Items:

* start *

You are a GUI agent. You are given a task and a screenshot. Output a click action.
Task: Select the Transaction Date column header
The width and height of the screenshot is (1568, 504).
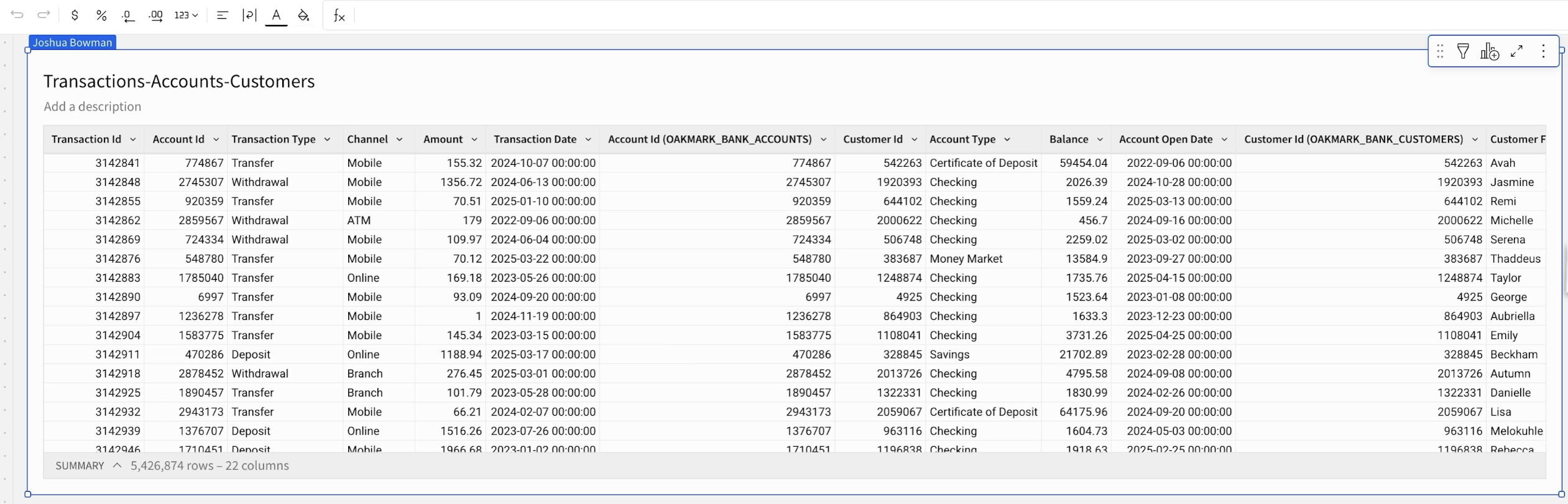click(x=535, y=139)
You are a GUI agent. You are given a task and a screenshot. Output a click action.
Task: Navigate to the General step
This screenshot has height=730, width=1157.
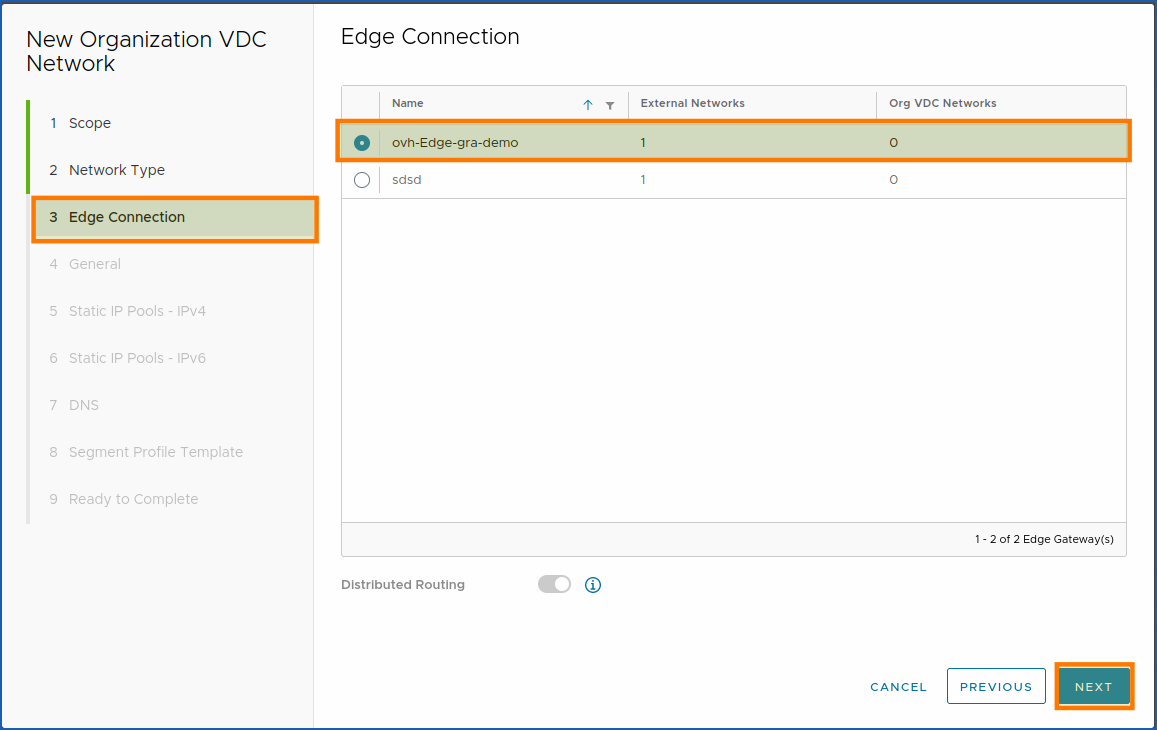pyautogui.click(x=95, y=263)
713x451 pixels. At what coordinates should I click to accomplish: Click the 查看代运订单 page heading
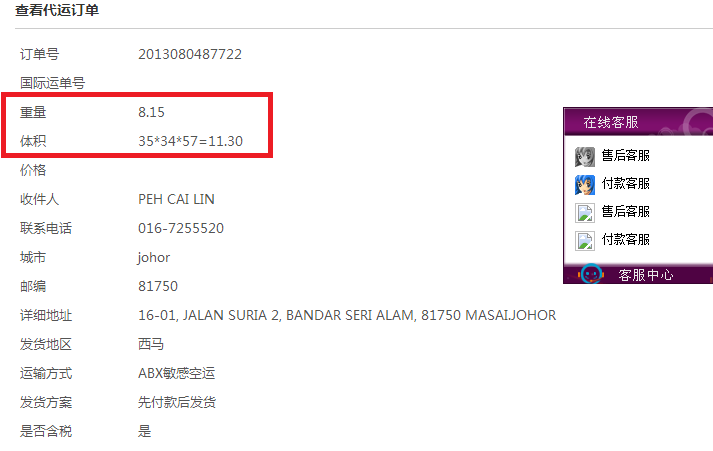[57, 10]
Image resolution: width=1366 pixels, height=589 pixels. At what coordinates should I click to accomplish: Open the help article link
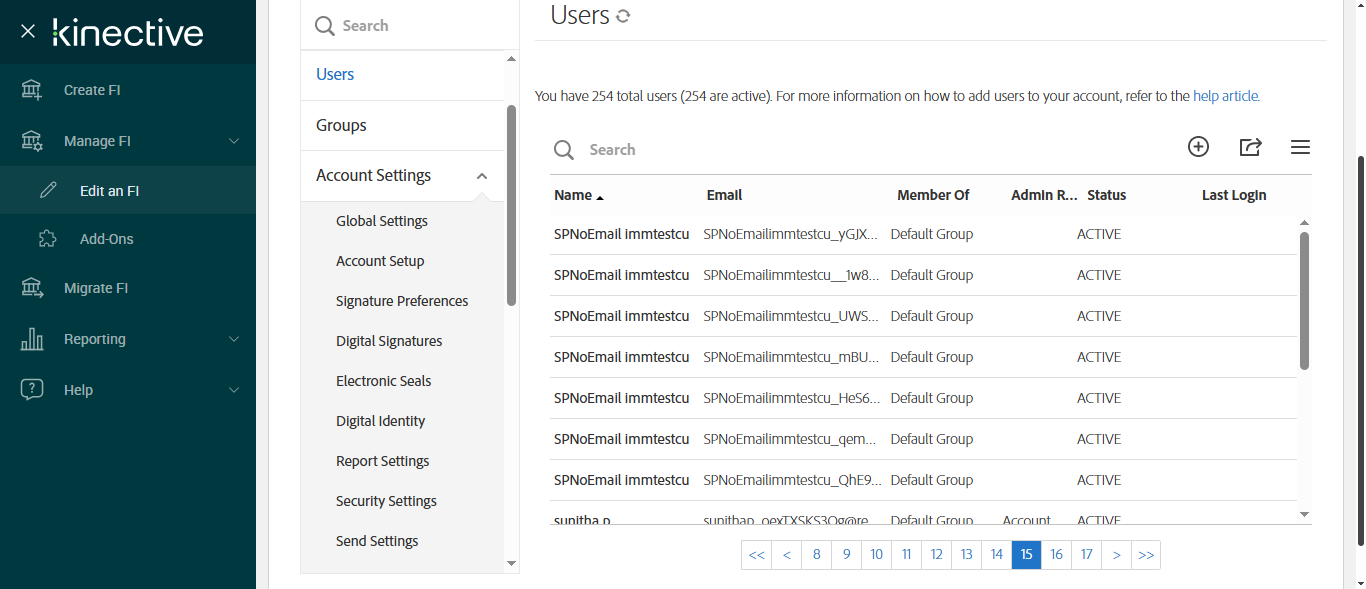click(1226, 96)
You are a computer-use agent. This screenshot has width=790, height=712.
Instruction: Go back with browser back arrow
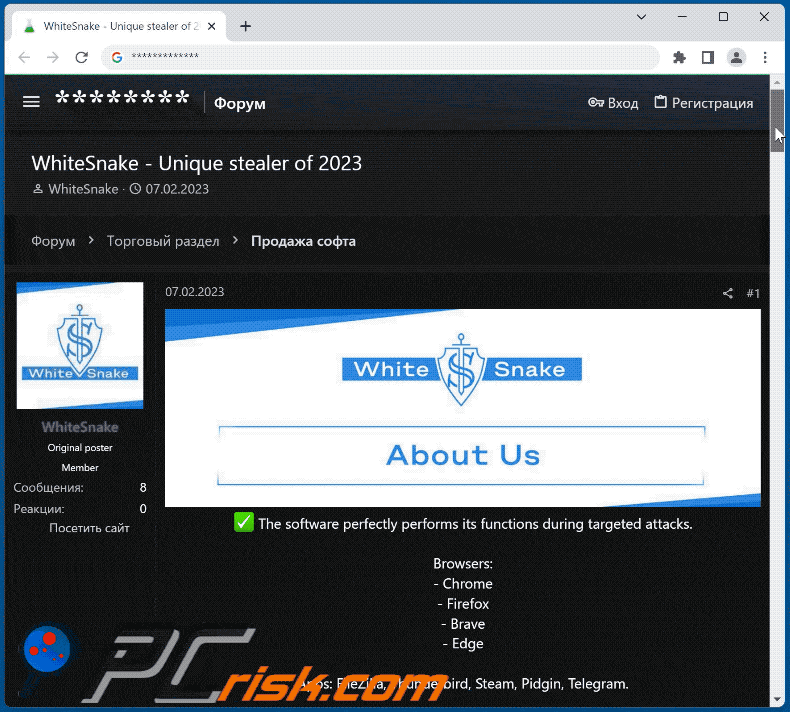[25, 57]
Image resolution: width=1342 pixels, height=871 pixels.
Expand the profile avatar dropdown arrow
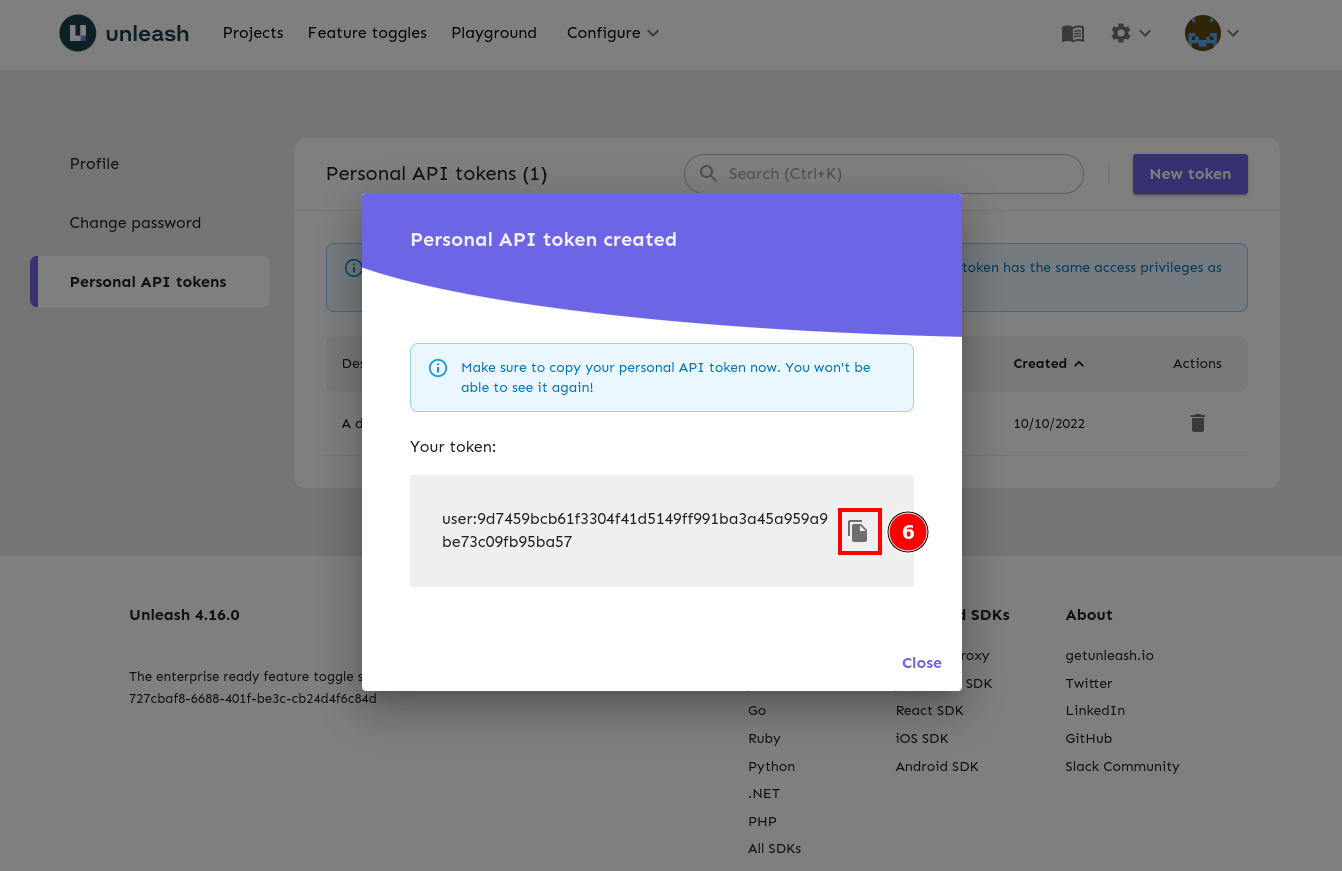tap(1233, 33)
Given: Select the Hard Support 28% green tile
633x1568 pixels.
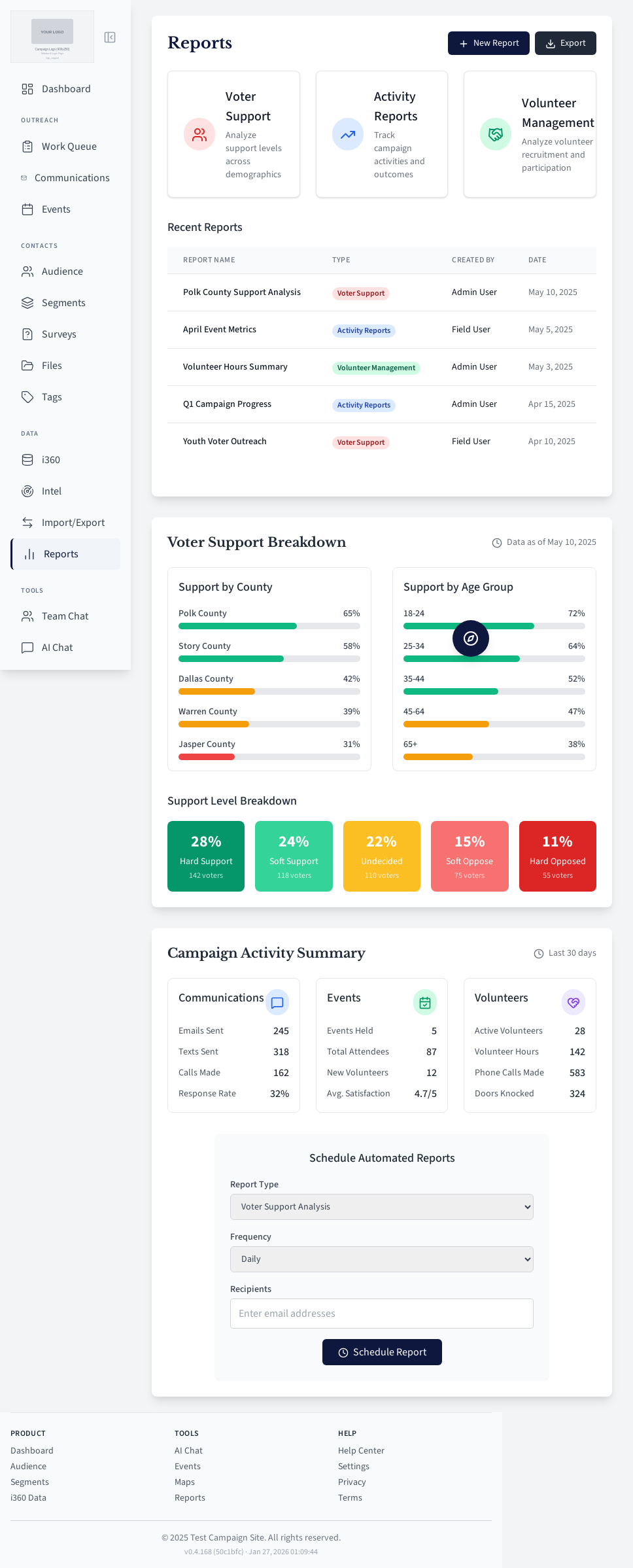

* end *

Work to complete:
Retype all of the data above line for line, with the wording unchanged, and omit the pictures from your copy.

Completed task:
You are a GUI agent. You are given a task and a screenshot. Output a click action.
Task: Select the Transaction Date column header
The width and height of the screenshot is (1568, 504).
click(x=535, y=139)
You are a GUI agent. You are given a task and a screenshot. Output a click action.
Task: Navigate to the General step
This screenshot has height=730, width=1157.
pyautogui.click(x=95, y=263)
713x451 pixels. At what coordinates should I click to accomplish: Click the 查看代运订单 page heading
[57, 10]
Image resolution: width=1366 pixels, height=589 pixels. At what coordinates should I click to accomplish: Open the help article link
click(1226, 96)
You are a computer-use agent. This screenshot has width=790, height=712.
Instruction: Go back with browser back arrow
[25, 57]
Image resolution: width=1342 pixels, height=871 pixels.
Expand the profile avatar dropdown arrow
tap(1233, 33)
Given: Select the Hard Support 28% green tile
633x1568 pixels.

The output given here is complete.